I’m not known for possessing any particular skills when it comes to gardening (unless mowing the lawn counts). I have learnt, however, that some things I have striven to grow take time. Much time.
Earlier this year, I received a call from a man who attended Avondale in the 1980s. While not being from a Christian background, he lived on campus, enjoyed completing a business degree and even valued the spiritual flavour. He called after attending the funeral of one of his Avondale lecturers. As he listened to stories from former classmates, he found himself reliving his experiences and a yearning grew for the faith he’d seen in others during his time at Avondale. He’d phoned to let me know he now wished to pursue a personal faith journey and desired the Seventh-day Adventist Church to be a part of it. Some seeds take time to grow.

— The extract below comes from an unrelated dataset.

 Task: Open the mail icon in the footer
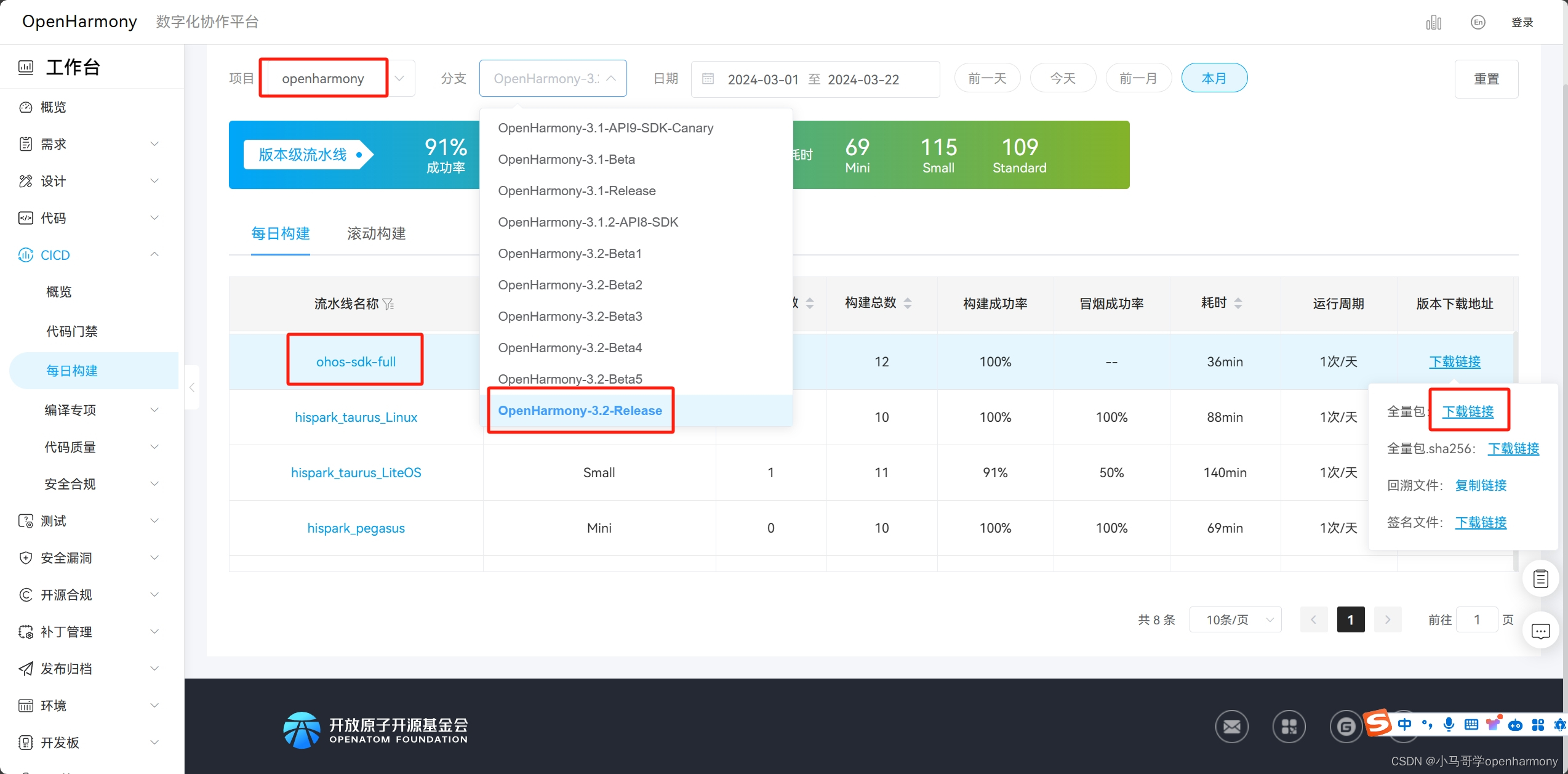(1231, 727)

The 17th century poet, John Davies, writing in the particular style of his time, expressed it this way:
O thou,
Who chariotest to their dark wintry bed
The winged seeds, where they lie cold and low,
Each like a corpse within its grave, until
Thine azure sister of the spring shall blow
Her clarion o’er the dreaming earth.
(Ode to the West Wind)
May we never be discouraged when the work to which God calls us appears to have less results than we deem it should. Seeds that may appear forever cocooned can at God’s appointed time transform into the beauty they were destined to be. As the philosopher Richard Fuller once observed, “There’s nothing in a caterpillar that tells you it is going to be a butterfly.” May we see the potential in others through God’s eyes and strive in His strength to be faithful to our call.